Мария Ильинична набрала номер и, расплакавшись в трубку, произнесла:
— Тут весь дом на ушах стоит. Сережку в убийстве обвиняют… Приезжай быстрее…
В ожидании прошло еще полчаса. За это время Либерзон несколько раз настаивал на том, что пора вызывать милицию. Вероника умоляла его подождать, словно это могло что-то изменить. В конце концов решили подождать прибытия Панаева-старшего и только после этого позвонить по «02».
Наконец прибыл Дмитрий Федорович. Это был сухопарый высокий мужчина с довольно симпатичными, а на взгляд Ларисы, даже благородными чертами лица. Для своего возраста — шестидесяти лет — он весьма неплохо смотрелся.

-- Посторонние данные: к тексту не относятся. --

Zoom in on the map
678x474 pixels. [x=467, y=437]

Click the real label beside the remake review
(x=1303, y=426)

Он с порога сдержанно поздоровался и тут же направился в ванную.
«Наложница», как и следовало ожидать от хладного трупа, по-прежнему находилась там.
Панаев-старший быстро кинул взгляд, на некоторое время застыл, потом вдруг резко поднес правую руку ко рту и слегка надкусил ноготь. Другой же рукой он интенсивно потер мочку уха. Через некоторое время совершил дерганое движение в сторону ванной, как бы наклонился. Казалось, он хотел сделать позу наложницы более удобной.

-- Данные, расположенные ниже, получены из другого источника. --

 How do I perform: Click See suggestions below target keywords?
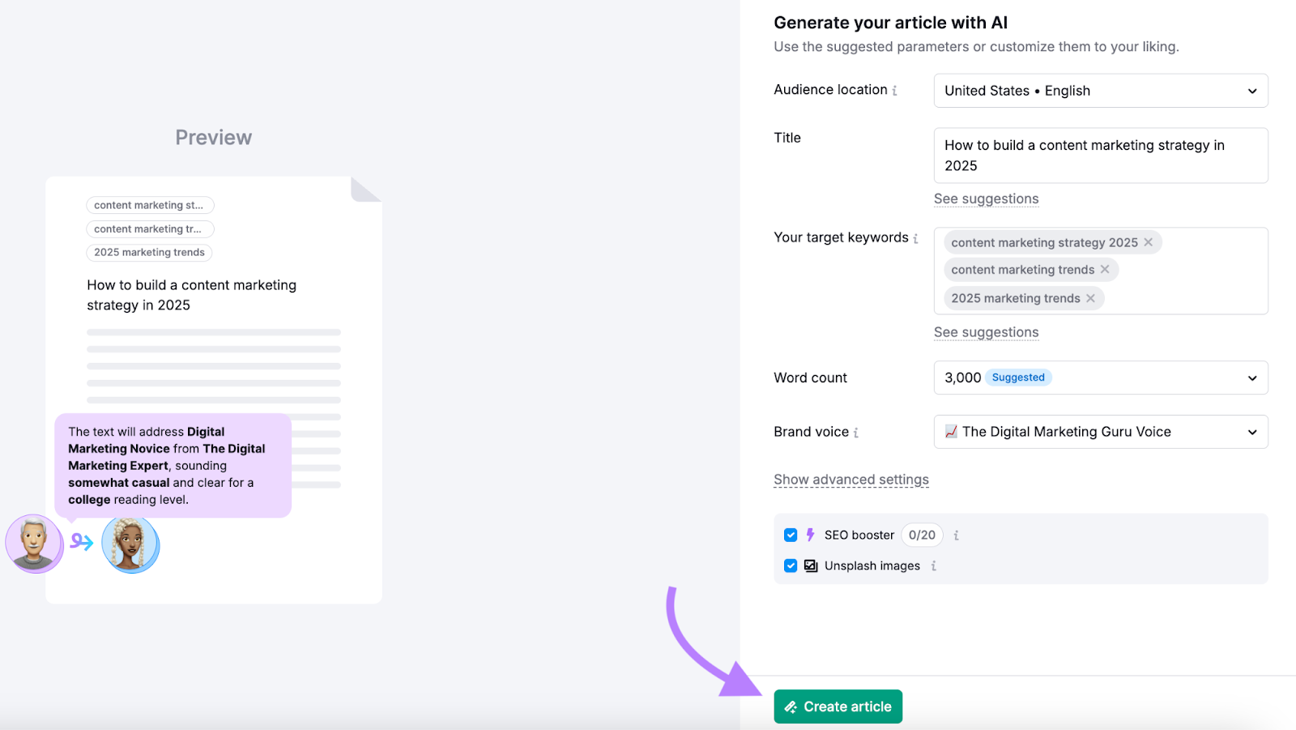(986, 332)
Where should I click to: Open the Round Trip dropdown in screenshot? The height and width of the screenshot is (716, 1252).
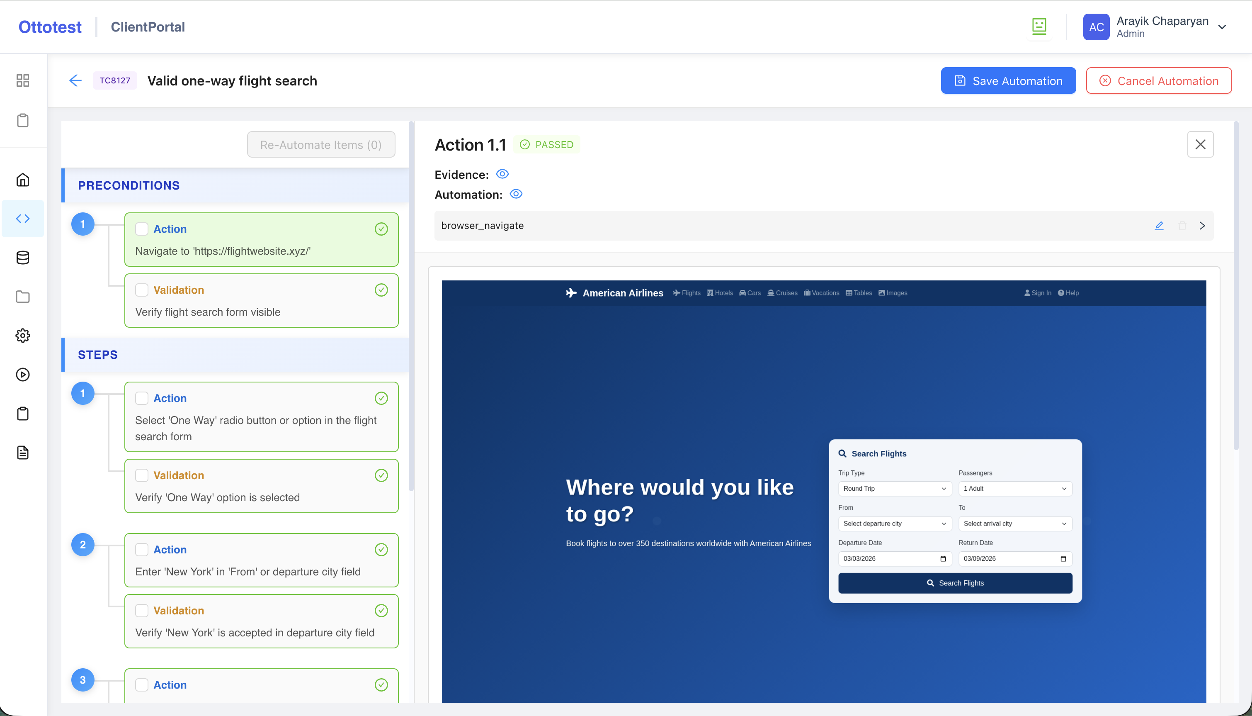[x=894, y=488]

Когда он повернулся и собрался выйти, Лариса увидела капельки пота на его лбу. «Подозрительно — так на незнакомых люди не реагируют», — подумала Лариса.
И она решила немедленно взять Панаева-старшего в оборот. Представившись подругой Вероники, она попросила его о краткой беседе.
Дмитрий Федорович выглядел слегка растерянным, но присутствия духа не терял. Он довольно быстро согласился на разговор. Лариса и Панаев-старший прошли в комнату Сергея и попросили всех находившихся оттуда удалиться.
— Вы понимаете, что ваш сын является главным подозреваемым в убийстве этой женщины? — довольно напористо начала разговор Лариса.
— Вы что, считаете, я воспитал убийцу? Что я совершил грубые педагогические просчеты? Уверяю вас, я не знаю, в чем виноват как отец, — Дмитрий Федорович потер свои мозолистые ладони. — Я всего лишь простой инженер, вышедший из рабочих. Много учился и работал. Был даже начальником цеха на ткацкой фабрике. Сам никогда никаких грехов не совершал, хотя соблазнов было много.
— А ваши отношения с женщинами — это что, грех или добродетель? — Лариса усмехнулась ироничной полуулыбкой.
— С женщинами — у кого же не бывало…
— Вы уважали тех, с кем проводили время?
— Я всегда уважал женщин, даже вечно недовольную всем жену, даже гулящую дочь. Учил и сына с уважением относиться к слабому полу.
— У вас хорошие отношения с сыном?
— Ни у кого не было лучшего отца, — неожиданно высокопарно ответил Дмитрий Федорович.
«А вот это весьма сомнительно», — подумала про себя Лариса. Исходя из показаний матери, папаша, погрязший в сластолюбивых утехах, не мог удовлетворительно выполнять отцовские обязанности. То же самое, собственно, можно сказать и о матери, которая, не найдя счастья в супружеской жизни, воркует и пускает слюни над сыном, который, в свою очередь, вынужден разрываться между восхищением перед родителями и отвращением к ним.